Qual è stato il percorso che ti ha portato qui, oggi?
Non avrei mai pensato di far diventare proprio questa la mia professione. Non ho mai avuto il sogno di raccontare storie, o diventare un regista affermato. Però, guardando indietro, ho sempre avuto una camera in mano, fin da quando ero bambino. Il mio primo computer l’ho montato – o, per meglio dire, l’ho “bruciato” – a otto anni: sono sempre stato affascinato dal mondo tech. Anche quando a scuola dovevo fare un semplice power point ci aggiungevo sempre degli effetti, la musica, ci tenevo tantissimo. Poi la mia famiglia mi ha abituato a studiare tanto, ho fatto il liceo classico, sono uscito con 100 e per alcuni anni ho messo un po’ da parte questa passione per impegnarmi sul resto. Poi, però, durante gli ultimi due anni delle superiori, con l’avvento di Instagram è riemersa prepotentemente. A Foggia eravamo in due a usare Instagram, non sto esagerando. Così, tra il 2013 e il 2015 ho iniziato a fare esperimenti, a lavorare le immagini, a raccoglierle, anche come semplice passatempo, senza chissà quale ambizione, per me era un piacere. Da lì sono passato al video, ho iniziato a collaborare con alcune aziende come videomaker, poi mi sono trasferito a Milano alla Cattolica – università mai finita e mollata a metà. Nel frattempo ho girato in maniera super indipendente e tutto da solo il mio primo film, una rivisitazione dell’Edipo re, che è stato proiettato nelle scuole e anche all’Anteo. Subito dopo, nel 2015 mi sono trasferito a New York alla NYFA [New York Film Academy] per concentrarmi sull’industria del cinema e fare un anno intensivo di studi. A New York scrissi un annuncio su Gipsy Housing, perché dovevo trovare una casa una volta finita la scuola, e un ragazzo mi rispose dicendo: guarda, non ho una casa da darti però ho visto il tuo sito e mi ha colpito moltissimo il lavoro di color [correction] che fai e vorrei affidarti un lavoro. Ho iniziato così. Peraltro il lavoro di color non è una skill che mi appartiene particolarmente, se non collegata al VFX [Visual Effects], perché fare il colorist è una professionalità a sé stante.

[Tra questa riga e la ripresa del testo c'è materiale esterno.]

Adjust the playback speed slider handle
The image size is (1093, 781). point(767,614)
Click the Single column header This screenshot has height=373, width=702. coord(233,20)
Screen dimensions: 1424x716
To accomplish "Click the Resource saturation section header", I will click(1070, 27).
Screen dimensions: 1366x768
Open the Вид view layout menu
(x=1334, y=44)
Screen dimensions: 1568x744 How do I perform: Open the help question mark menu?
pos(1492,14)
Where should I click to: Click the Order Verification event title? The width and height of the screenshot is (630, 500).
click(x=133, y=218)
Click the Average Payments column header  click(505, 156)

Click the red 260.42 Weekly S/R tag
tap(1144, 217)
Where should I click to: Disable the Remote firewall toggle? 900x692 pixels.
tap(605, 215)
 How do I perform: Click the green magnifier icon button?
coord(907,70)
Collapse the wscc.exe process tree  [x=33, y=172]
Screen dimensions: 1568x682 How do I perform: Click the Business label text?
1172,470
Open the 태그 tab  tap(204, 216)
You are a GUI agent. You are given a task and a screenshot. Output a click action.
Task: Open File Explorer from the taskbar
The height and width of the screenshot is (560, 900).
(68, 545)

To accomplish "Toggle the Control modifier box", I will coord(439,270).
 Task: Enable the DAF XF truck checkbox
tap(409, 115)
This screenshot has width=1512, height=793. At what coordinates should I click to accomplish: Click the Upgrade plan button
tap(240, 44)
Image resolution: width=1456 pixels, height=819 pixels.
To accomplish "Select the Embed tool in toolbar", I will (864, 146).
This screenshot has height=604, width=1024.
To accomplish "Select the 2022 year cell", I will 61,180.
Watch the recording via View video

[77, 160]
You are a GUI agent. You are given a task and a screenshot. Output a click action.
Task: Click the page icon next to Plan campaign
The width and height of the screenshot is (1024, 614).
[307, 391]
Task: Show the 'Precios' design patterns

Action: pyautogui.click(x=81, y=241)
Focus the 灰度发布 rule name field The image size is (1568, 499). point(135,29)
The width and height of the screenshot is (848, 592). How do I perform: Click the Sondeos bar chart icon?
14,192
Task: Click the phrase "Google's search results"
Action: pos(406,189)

È vero però che il tuo uso del colore è molto particolare e si discosta dall’estetica che siamo stati abituati a vedere in Italia.
È sempre stata una mia fissazione il cercare di condensare una certa palette con una pasta molto moderna, che però scolpisce i volumi con una curva più retrò, più filmica. Quando giri in pellicola hai dei neri molto puri, ma al tempo stesso per la grana sono un po’ alzati, liftati. Io cerco di ricreare un effetto di neri densi, con una curva che parte molto in alto e per il resto tengo tutto molto saturo. Penso sia importante sottolineare che in certi casi non è tanto la filosofia che ci sta dietro, ma proprio gli strumenti che si usano. Ci sono dei plug-in, dei tool, dei software che inevitabilmente determinano lo stile e che da personalizzare diventano estremamenti complicati, perché sono strumenti matematici, digitali. La stratificazione di tutti questi strumenti genera un’estetica. Non puoi immaginare e pensare di eseguire direttamente, devi prima conoscere gli strumenti e saperli maneggiare. Improvvisando, oltre a un certo punto, le cose non funzionano, si arriva a un vicolo cieco. Devi accettare di spendere ore, giorni a studiare intensivamente gli strumenti, che peraltro sono in perenne evoluzione, dai libri ai tutorial su YouTube. Io ad esempio sono editor certificato Adobe e ogni tre anni devo rinnovare la certificazione.
Negli ultimi anni c’è stata un’accelerazione spaventosa da integrare nella propria produzione personale. Dietro a questo genere di prodotti c’è molto studio, ricerca: per dar vita e incarnare questo mestiere serve un continuo esercizio artigianale, cesello e ripetizione.
Per me questo è un termine chiave, lo ripeto sempre. Ci sono molti ragazzi che cercano di entrare nell’industria e spunta sempre la retorica dell’inseguire i propri sogni, ma per me non è mai stato quello. Io, come ho detto, non avevo “il sogno” di diventare un regista, per me è la forma che ha preso il mio modo di vivere. Il montaggio per me non è mai esclusivamente assemblaggio, è una vera e propria mania, quasi paranoica: dal numero dei fotogrammi utilizzati, al ritmo, al tempo (in particolare per i commercial molto serrato e condensato). Io scolpisco ogni fotogramma, dopo averlo fatto sto bene, mi sento in pace.
Come coniughi analogico e digitale nelle tue opere?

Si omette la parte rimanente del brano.